(Stored items from a collection)
►

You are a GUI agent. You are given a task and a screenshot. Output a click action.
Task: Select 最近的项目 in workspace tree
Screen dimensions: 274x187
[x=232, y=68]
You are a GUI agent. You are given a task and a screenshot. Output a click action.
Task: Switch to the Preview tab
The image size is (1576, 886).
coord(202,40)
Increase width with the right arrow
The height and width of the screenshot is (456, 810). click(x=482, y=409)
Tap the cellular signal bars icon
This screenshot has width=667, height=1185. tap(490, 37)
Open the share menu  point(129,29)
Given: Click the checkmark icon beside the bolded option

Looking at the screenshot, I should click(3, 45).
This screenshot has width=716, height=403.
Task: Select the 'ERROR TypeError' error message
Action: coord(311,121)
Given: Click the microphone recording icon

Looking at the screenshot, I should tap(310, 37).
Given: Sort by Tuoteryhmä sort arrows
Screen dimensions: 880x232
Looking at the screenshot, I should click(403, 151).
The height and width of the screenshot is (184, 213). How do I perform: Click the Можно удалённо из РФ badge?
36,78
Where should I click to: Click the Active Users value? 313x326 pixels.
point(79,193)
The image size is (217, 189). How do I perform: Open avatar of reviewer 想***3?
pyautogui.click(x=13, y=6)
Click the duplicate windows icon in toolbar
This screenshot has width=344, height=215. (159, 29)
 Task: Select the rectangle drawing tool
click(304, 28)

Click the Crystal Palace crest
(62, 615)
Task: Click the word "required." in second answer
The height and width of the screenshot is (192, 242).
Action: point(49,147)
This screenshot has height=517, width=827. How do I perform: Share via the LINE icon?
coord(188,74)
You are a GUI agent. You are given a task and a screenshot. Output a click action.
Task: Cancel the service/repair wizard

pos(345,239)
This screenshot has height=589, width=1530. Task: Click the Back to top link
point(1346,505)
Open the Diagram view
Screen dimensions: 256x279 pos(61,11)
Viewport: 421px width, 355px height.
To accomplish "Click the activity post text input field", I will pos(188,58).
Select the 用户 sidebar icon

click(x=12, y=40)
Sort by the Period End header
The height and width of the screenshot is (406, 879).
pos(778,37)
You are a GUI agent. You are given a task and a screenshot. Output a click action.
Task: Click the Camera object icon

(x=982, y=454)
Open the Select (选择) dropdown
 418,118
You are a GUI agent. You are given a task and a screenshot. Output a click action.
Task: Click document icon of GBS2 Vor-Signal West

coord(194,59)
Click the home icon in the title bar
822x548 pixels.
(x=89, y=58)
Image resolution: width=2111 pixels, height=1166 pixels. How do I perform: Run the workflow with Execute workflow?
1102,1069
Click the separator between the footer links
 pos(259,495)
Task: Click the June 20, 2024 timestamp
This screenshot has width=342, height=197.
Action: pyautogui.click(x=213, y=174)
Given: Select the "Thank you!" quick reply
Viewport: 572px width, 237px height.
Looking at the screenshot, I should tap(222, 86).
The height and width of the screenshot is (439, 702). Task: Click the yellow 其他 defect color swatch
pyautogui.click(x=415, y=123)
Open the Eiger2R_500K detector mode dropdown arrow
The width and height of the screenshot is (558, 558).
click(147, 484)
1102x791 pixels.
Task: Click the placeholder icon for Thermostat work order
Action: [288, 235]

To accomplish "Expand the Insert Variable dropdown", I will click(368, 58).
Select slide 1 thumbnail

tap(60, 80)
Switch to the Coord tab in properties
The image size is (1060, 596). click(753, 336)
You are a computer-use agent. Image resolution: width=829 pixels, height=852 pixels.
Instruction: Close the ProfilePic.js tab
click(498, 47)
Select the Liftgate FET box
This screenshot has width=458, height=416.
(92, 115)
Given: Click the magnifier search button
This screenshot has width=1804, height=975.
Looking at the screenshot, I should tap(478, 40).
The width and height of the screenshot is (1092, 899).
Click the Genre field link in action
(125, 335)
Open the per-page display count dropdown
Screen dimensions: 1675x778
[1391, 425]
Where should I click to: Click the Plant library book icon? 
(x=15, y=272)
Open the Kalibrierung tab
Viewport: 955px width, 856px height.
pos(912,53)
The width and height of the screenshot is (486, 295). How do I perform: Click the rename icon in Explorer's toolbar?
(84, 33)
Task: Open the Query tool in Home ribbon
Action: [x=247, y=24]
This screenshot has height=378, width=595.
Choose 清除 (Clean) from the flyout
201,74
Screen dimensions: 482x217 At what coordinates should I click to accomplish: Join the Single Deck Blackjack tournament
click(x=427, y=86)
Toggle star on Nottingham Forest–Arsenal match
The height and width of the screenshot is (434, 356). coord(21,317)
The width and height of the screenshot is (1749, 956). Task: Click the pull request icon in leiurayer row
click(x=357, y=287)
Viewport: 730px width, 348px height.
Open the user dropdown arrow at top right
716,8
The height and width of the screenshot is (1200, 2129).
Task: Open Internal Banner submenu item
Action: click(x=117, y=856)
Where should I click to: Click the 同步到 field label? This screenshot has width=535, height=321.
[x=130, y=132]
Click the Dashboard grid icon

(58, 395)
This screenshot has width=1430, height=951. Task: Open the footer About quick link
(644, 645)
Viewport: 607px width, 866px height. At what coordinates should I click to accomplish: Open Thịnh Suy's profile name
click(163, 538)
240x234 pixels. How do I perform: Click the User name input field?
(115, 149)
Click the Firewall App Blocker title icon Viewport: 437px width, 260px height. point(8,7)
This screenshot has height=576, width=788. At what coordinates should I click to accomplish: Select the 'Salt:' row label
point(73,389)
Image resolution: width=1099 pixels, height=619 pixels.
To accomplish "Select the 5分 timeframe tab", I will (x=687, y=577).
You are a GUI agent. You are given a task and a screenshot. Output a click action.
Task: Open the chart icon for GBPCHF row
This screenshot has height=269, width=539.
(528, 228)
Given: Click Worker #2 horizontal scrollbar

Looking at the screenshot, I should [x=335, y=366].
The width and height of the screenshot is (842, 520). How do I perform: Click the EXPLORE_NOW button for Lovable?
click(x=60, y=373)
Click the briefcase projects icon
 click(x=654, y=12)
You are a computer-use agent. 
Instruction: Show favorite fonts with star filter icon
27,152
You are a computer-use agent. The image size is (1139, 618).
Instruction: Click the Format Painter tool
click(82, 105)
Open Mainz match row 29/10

◄

▸ **Stated exercise**: Rewrite the records from the line with "The image size is (217, 189)." up to and including the line with "click(304, 28)", putting "square" in place of "rectangle" and keeping everything else the same.

▸ **Written answer**:
The image size is (217, 189). How do I perform: Open avatar of reviewer 想***3?
pyautogui.click(x=13, y=6)
Click the duplicate windows icon in toolbar
This screenshot has width=344, height=215. (159, 29)
 Task: Select the square drawing tool
click(304, 28)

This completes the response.